In our New York Times ad commemorating the 20th anniversary of Pope John Paul’s papacy, we take note of the slander that has been heaped on the recently beatified Cardinal Stepinac. Leading the slanderous charges has been the Simon Wiesenthal Center in Los Angeles.

“In Croatia,” writes Rabbi Abraham Cooper of the Simon Wiesenthal Center, “you could draw a straight line between the behaviour of the government and the influence of the church.” This was said just in time to make the newspapers the day that the pope beatified Cardinal Stepinac.

How embarrassing it must have been for the rabbi, safely tucked away in L.A., to read what his fellow Jews in Croatia said about Cardinal Stepinac on his special day: they said they were “grateful” to him for saving the lives of many Jews. Indeed, Slavko Goldstein, leader of the Jews in Croatia, said “There is no question he saved hundreds of Jews and others.” And what does the good rabbi say about the evidence released by the Vatican that shows how the archbishop criticized the pro-Nazi Ustashe regime and how he intervened to save the Jews from death?

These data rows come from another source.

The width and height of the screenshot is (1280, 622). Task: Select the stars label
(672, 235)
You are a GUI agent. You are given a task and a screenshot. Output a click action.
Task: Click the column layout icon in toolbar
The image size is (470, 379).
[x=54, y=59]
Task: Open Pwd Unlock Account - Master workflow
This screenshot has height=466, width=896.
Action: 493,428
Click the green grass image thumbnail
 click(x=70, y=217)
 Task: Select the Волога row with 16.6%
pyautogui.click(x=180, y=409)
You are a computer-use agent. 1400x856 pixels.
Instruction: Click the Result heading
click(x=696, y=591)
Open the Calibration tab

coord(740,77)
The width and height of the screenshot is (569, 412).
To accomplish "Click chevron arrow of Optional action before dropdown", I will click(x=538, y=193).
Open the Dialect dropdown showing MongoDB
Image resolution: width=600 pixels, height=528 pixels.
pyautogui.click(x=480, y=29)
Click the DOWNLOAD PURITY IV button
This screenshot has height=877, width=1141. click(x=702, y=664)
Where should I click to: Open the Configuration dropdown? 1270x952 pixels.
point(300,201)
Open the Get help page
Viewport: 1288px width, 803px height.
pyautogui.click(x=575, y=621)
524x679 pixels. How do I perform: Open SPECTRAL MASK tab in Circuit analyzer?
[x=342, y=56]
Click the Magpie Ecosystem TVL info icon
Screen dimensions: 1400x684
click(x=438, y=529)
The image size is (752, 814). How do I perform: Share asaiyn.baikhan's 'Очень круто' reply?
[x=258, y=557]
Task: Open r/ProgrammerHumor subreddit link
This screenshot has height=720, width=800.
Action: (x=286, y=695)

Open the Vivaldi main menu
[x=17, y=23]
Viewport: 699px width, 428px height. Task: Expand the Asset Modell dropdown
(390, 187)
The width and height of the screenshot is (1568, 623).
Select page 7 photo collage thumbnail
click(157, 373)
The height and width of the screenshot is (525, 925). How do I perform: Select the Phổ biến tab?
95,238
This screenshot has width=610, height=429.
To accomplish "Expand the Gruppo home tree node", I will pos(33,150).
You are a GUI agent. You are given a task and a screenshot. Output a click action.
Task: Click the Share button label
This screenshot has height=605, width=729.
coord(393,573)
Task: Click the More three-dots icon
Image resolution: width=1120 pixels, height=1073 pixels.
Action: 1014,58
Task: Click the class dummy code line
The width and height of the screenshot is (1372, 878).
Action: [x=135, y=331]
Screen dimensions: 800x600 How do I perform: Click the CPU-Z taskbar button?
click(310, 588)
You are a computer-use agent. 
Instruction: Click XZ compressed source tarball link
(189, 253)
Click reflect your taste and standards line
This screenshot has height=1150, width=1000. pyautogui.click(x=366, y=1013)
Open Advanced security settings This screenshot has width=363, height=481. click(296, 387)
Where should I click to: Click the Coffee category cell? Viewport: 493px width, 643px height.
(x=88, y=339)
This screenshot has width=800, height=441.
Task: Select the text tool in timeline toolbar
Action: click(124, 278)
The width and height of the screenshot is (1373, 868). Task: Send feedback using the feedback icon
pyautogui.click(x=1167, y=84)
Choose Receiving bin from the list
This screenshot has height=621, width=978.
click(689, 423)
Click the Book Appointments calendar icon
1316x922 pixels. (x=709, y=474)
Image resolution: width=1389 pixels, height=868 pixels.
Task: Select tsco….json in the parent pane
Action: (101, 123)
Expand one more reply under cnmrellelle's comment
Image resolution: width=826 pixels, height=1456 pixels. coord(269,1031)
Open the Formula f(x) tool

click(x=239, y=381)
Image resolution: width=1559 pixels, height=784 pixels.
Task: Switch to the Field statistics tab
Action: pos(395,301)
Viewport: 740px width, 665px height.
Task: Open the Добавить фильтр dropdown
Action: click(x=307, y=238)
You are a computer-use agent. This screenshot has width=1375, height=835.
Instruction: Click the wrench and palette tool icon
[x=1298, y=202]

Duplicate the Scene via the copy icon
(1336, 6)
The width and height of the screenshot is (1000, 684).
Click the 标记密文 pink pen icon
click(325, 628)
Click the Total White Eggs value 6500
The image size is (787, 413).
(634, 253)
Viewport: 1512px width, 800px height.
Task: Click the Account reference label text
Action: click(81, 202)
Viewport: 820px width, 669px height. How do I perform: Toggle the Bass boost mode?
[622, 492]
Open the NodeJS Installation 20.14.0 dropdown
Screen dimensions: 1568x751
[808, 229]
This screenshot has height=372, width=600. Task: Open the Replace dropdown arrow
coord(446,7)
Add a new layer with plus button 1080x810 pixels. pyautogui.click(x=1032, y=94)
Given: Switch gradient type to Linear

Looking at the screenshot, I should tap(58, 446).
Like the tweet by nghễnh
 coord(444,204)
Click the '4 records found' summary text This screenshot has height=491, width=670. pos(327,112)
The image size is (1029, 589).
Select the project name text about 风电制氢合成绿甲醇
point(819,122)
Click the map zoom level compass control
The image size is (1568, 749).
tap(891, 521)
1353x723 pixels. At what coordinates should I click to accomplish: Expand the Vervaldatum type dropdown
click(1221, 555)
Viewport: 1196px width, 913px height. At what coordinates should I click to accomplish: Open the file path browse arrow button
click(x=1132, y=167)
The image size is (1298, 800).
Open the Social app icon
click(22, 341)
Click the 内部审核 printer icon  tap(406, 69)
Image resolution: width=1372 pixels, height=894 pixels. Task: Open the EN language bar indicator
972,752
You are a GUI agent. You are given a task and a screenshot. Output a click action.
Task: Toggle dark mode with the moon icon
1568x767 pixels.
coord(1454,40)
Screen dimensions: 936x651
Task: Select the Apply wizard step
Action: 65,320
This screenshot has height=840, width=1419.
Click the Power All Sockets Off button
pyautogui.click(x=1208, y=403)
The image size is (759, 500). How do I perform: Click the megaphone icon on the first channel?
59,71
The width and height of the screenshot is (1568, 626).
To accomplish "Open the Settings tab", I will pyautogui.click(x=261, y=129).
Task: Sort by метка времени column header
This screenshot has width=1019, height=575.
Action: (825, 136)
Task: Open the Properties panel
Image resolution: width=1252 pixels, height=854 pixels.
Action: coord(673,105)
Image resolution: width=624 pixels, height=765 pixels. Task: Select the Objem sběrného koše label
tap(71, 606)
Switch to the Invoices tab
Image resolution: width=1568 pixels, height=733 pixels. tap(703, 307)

This is not the first time that the Catholic League has clashed with the Simon Wiesenthal Center. Last summer, we wrote to the Simon Wiesenthal Center in Los Angeles protesting their labeling of Cardinal Stepinac as a “war criminal.” In a rather amazing letter, we were told that “in no place” does the Wiesenthal publication,Response, ever use the words “war criminal” to describe Stepinac. That this could be written as a serious response, when the very title of the article in question read, “Beatification of a War Criminal?, is a masterful example of denial that can only be called Clintonesque.

There is a need to hunt down Nazis and their collaborators, dead or alive; the same rule should apply to Communists who engaged in terror, though Nazi hunters generally have no stomach for such a venture. But when Nazi hunting becomes witch hunting—and that is exactly what the Simon Wiesenthal Center is guilty of—then a noble crusade descends to the level of an ignoble mission, the effect of which is to exculpate the truly guilty.

See our New York Times op-ed page ad on Pope John Paul II, reprinted in this issue, for more on Cardinal Stepinac.  It is time history gave him his due.